Flensburg gegen Hamburg, das war gestern in erster Linie ein Duell der Rückraumschützen. Auf der einen Seite schossen Marcin Lijewski (13 Tore) und Blazenko Lackovic (7) "aus allen Rohren“, auf der anderen hielten Pascal Hens (9) und Kyung-Shin Yoon (6) dagegen. Mit Vorteilen für die SG. Das galt auch für die Torhüterposition. Jan Holpert begann im Flensburger Tor sehr überzeugend und war der Garant für den Zwischenspurt zum 13:7. Ein Vorsprung, von dem die Gastgeber bis zum Schluss zerrten. Die HSV-Torhüter Stojanovic und Sandström parierten zusammen ganze sieben Bälle - zu wenig, um einen Coup in der Campushalle zu landen.

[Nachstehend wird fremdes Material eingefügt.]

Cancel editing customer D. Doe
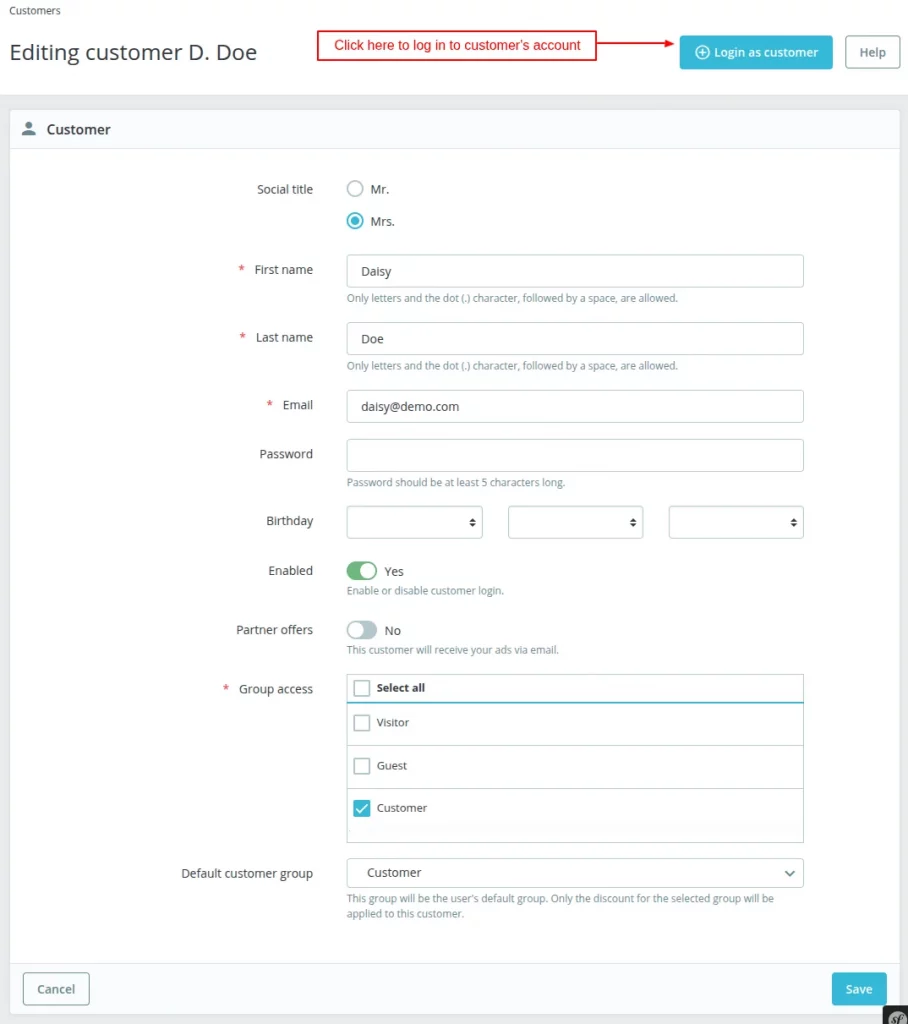Image resolution: width=908 pixels, height=1024 pixels. (x=55, y=988)
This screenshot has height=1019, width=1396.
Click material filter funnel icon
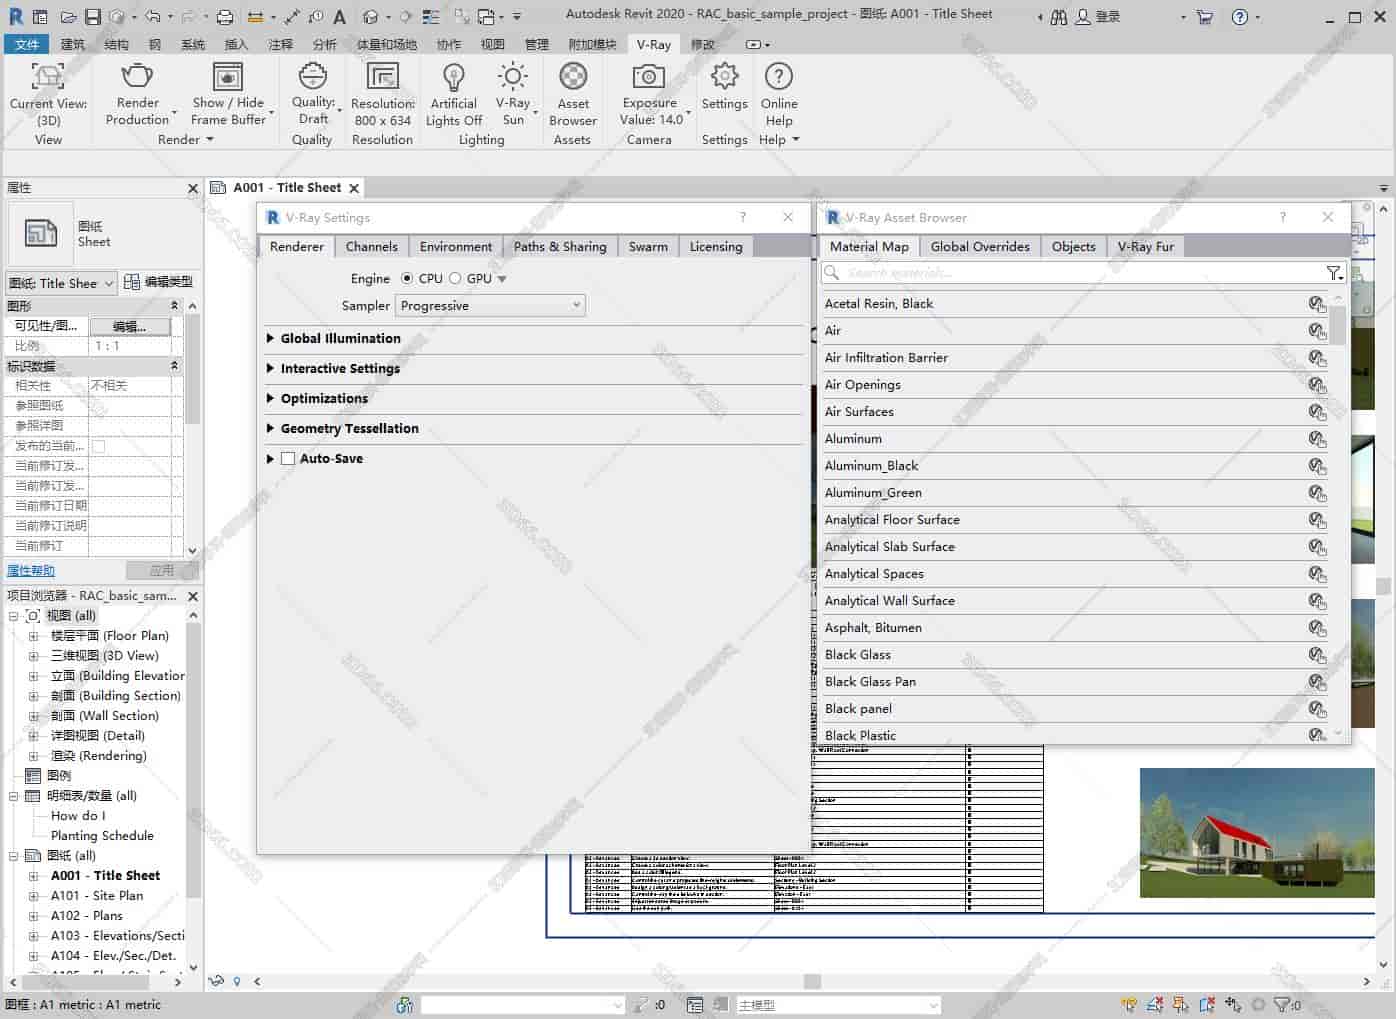coord(1334,273)
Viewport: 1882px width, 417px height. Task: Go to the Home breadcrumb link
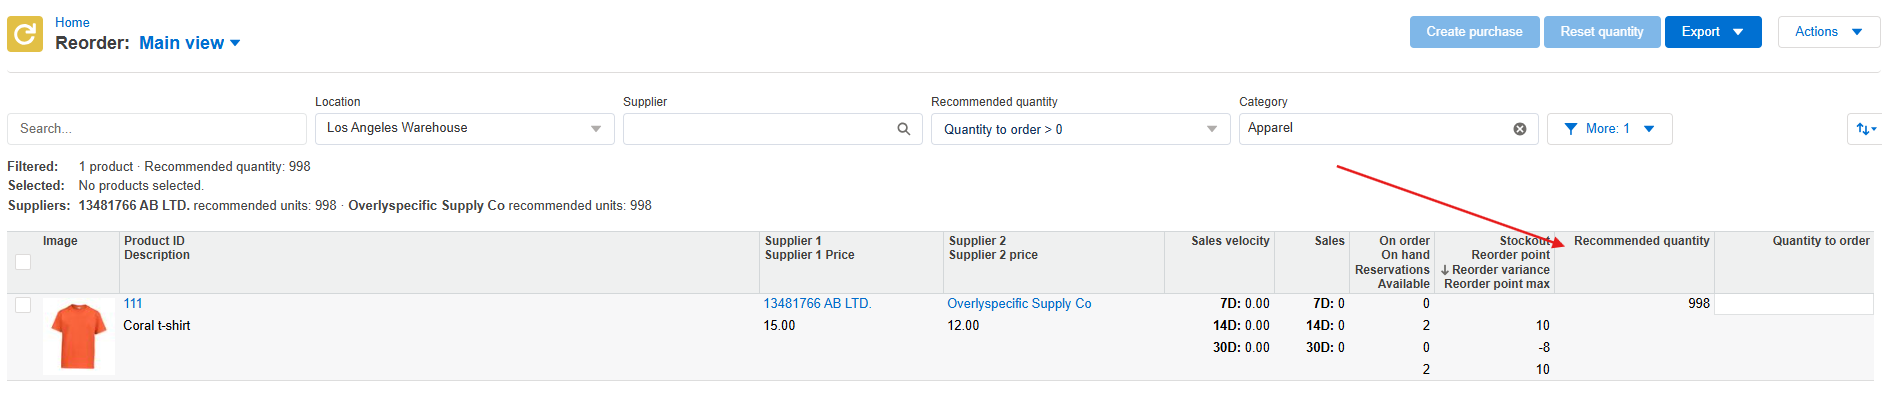pos(72,22)
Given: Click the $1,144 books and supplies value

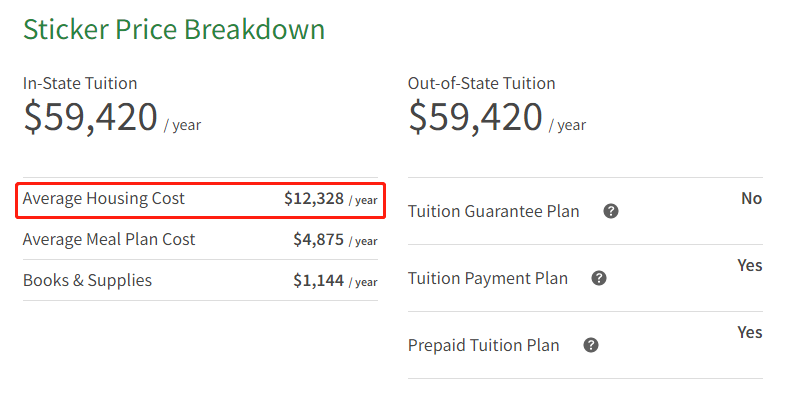Looking at the screenshot, I should click(x=318, y=281).
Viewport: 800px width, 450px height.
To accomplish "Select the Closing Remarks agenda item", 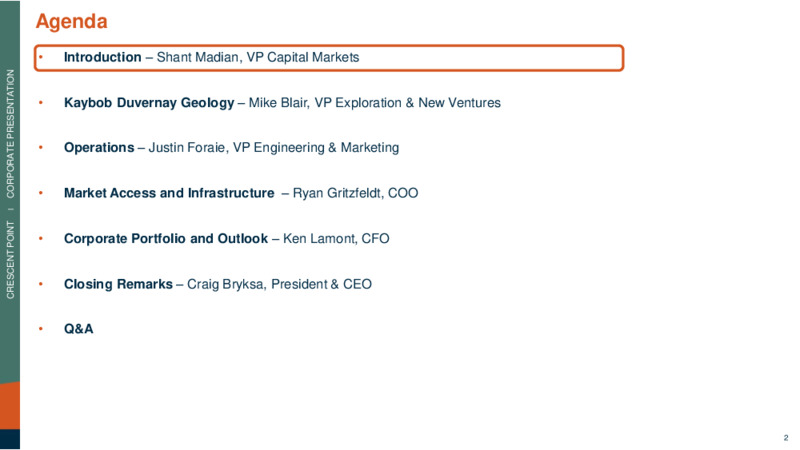I will [x=118, y=284].
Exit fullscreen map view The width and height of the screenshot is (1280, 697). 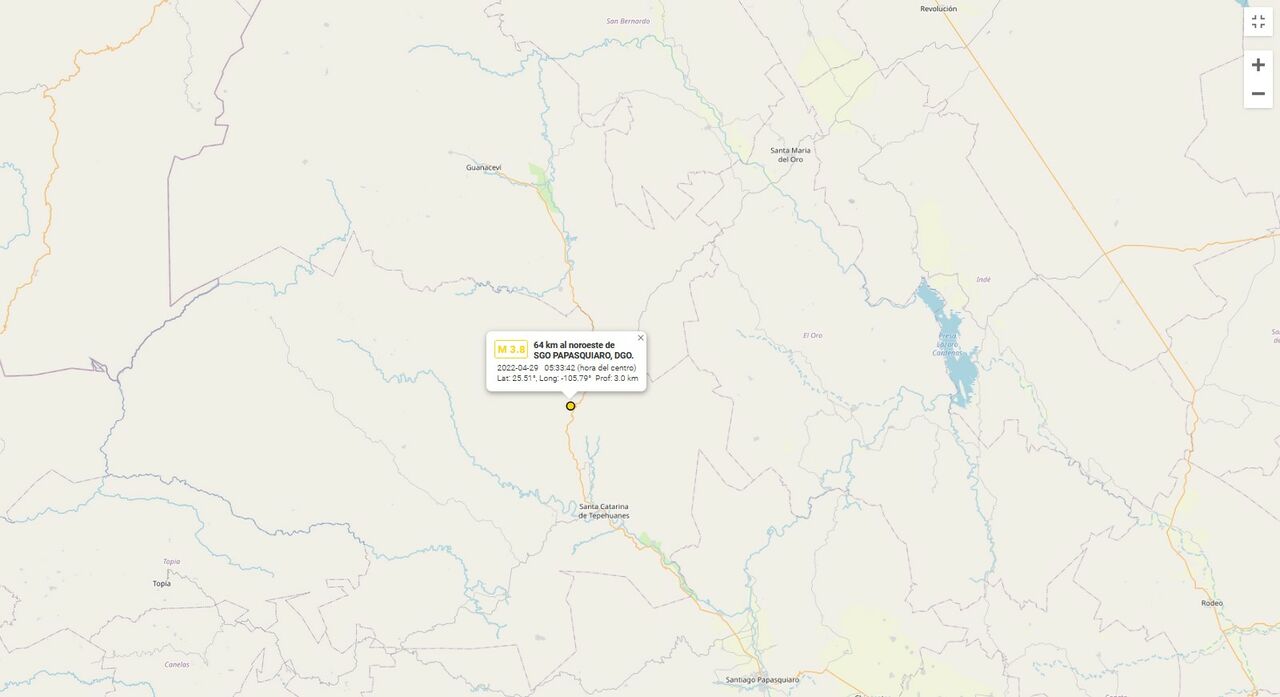(1258, 21)
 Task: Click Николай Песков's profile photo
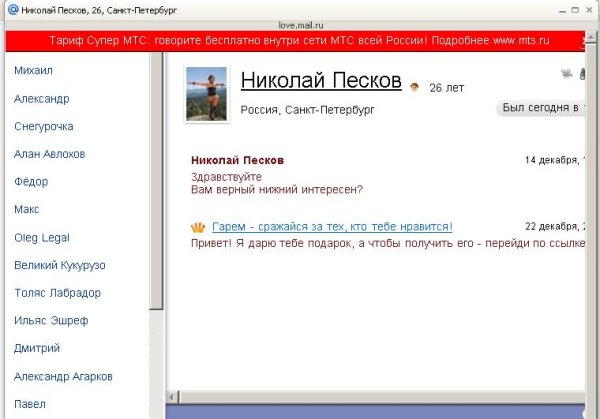[207, 94]
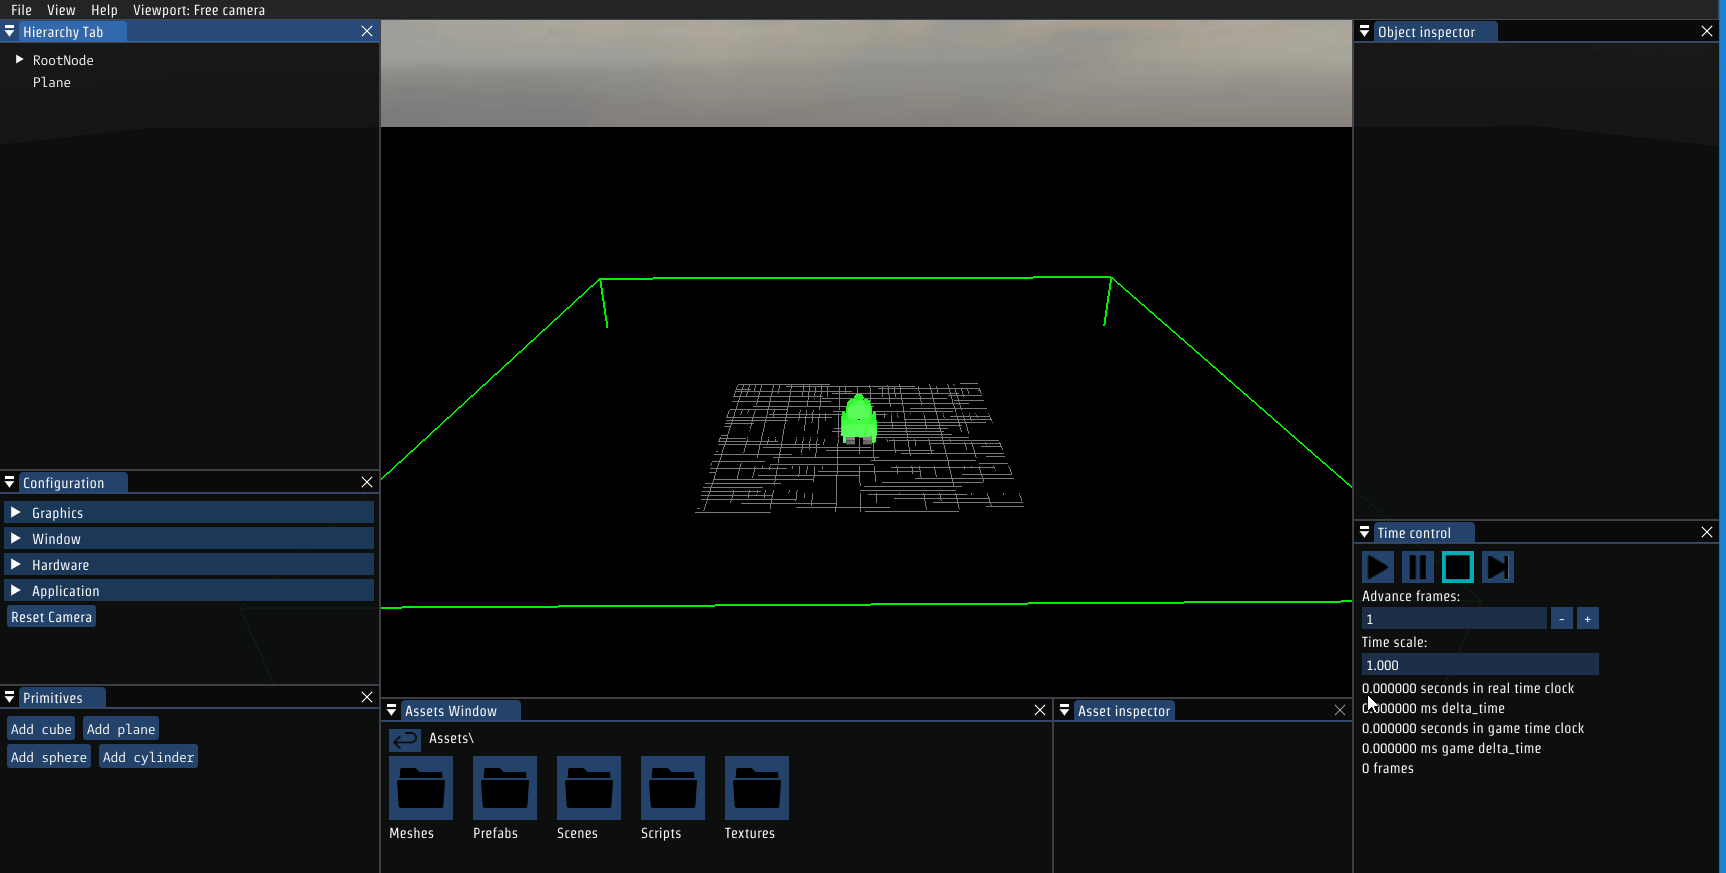The height and width of the screenshot is (873, 1726).
Task: Advance one frame with step button
Action: click(x=1497, y=567)
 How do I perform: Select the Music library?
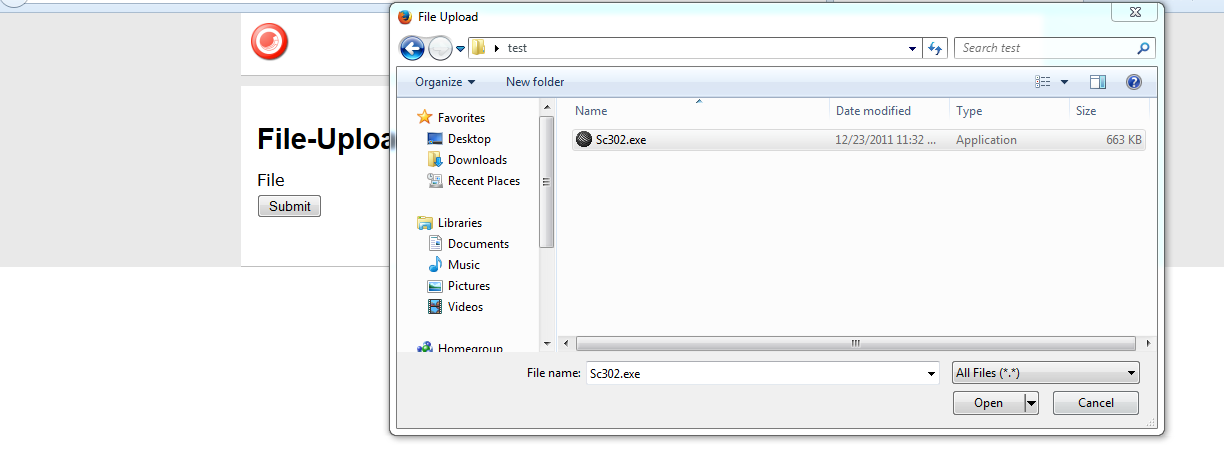coord(463,265)
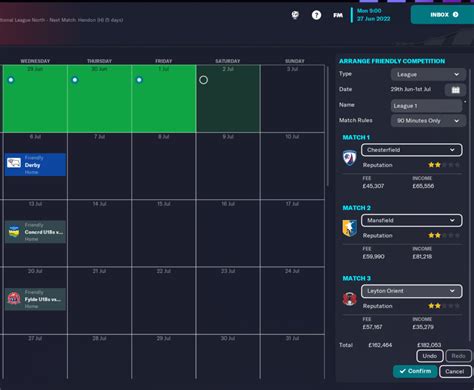Click the help question mark icon
474x390 pixels.
click(x=316, y=15)
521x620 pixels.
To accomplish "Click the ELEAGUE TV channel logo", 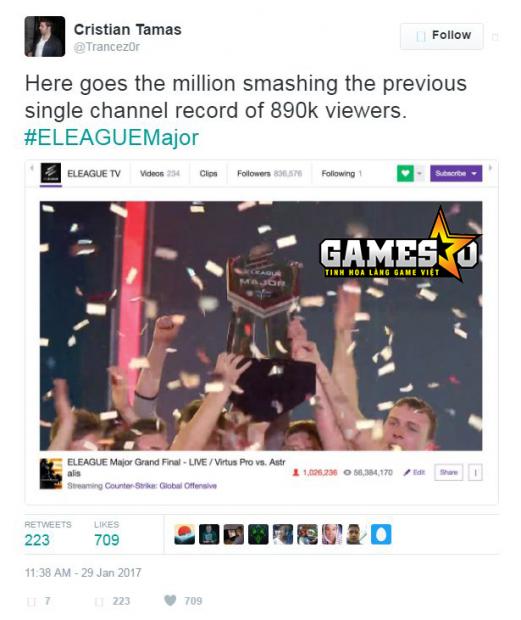I will pyautogui.click(x=51, y=173).
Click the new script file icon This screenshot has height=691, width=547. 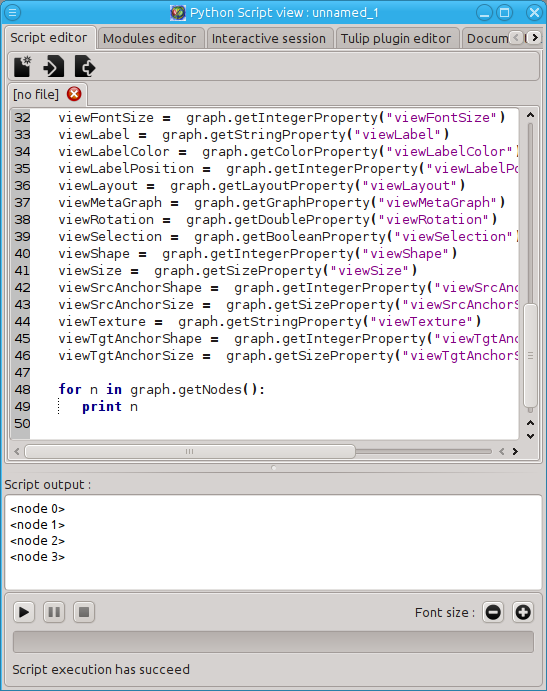(22, 67)
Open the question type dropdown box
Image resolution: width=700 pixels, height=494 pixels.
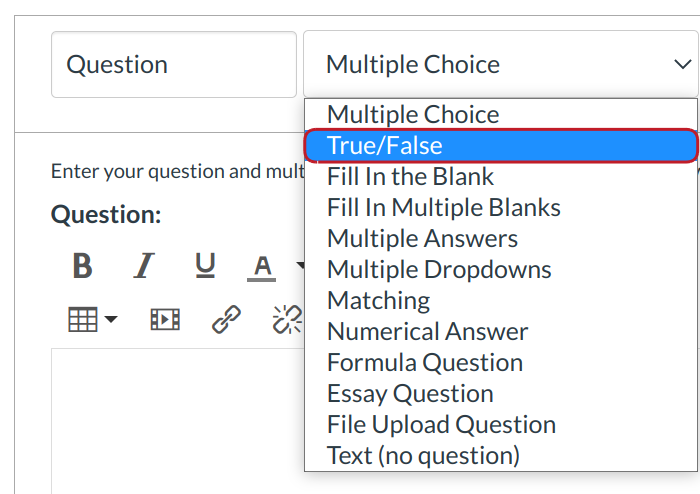coord(500,65)
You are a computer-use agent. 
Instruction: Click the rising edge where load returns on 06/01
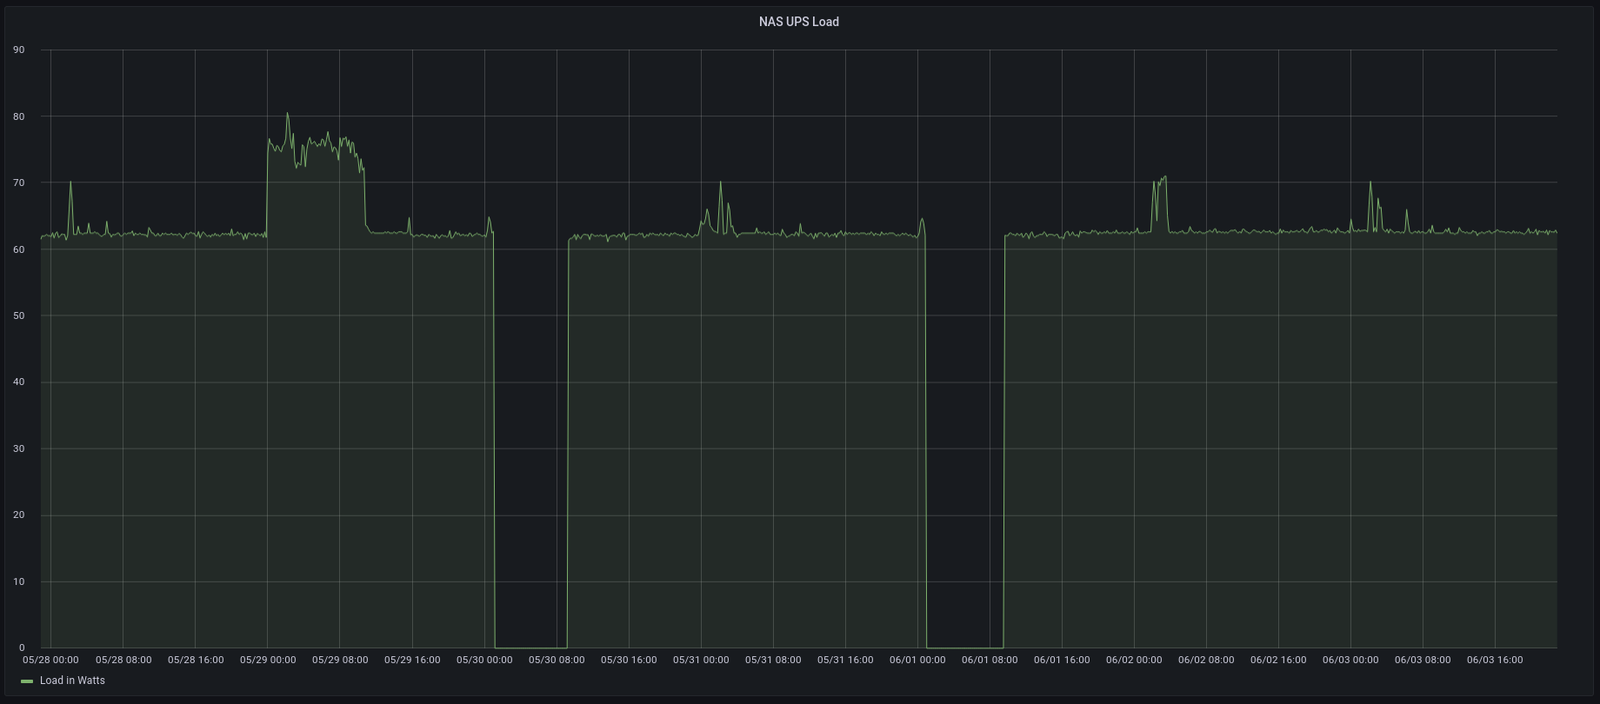tap(1004, 440)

Dass die Flensburger gestern nicht schon in der ersten Halbzeit die taumelnden Hamburger erlegten und eine Vorentscheidung herbeiführten, lag an einer Reihe von Fehlpässen, die sie sich völlig unnötigerweise leisteten. "Wir waren in den ersten 30 Minuten viel besser als der HSV. Die Pausenführung war viel zu niedrig“, meinte SG-Kapitän Sören Stryger zu Recht. Das fiel letztlich aber nicht ins Gewicht, da die SG in Joachim Boldsen einen unermüdlich rackernden Spielmacher besaß, der hinten mit Johnny Jensen Schwerstarbeit im Mittelblock verrichtete und vorne seine beiden Halben prima in Position brachte. Da Holpert sich am Ende nach einer Durststrecke wieder steigerte, Stryger sich als sicherer Siebenmeterwerfer erwies und Lijewski und Lackovic in entscheidenden Phasen Verantwortung übernahmen, ließ sich die SG nicht mehr von der Siegerstraße abbringen. Unter dem Strich gewann sie dank ihrer gesunden Mischung aus Geschlossenheit und individueller Stärke.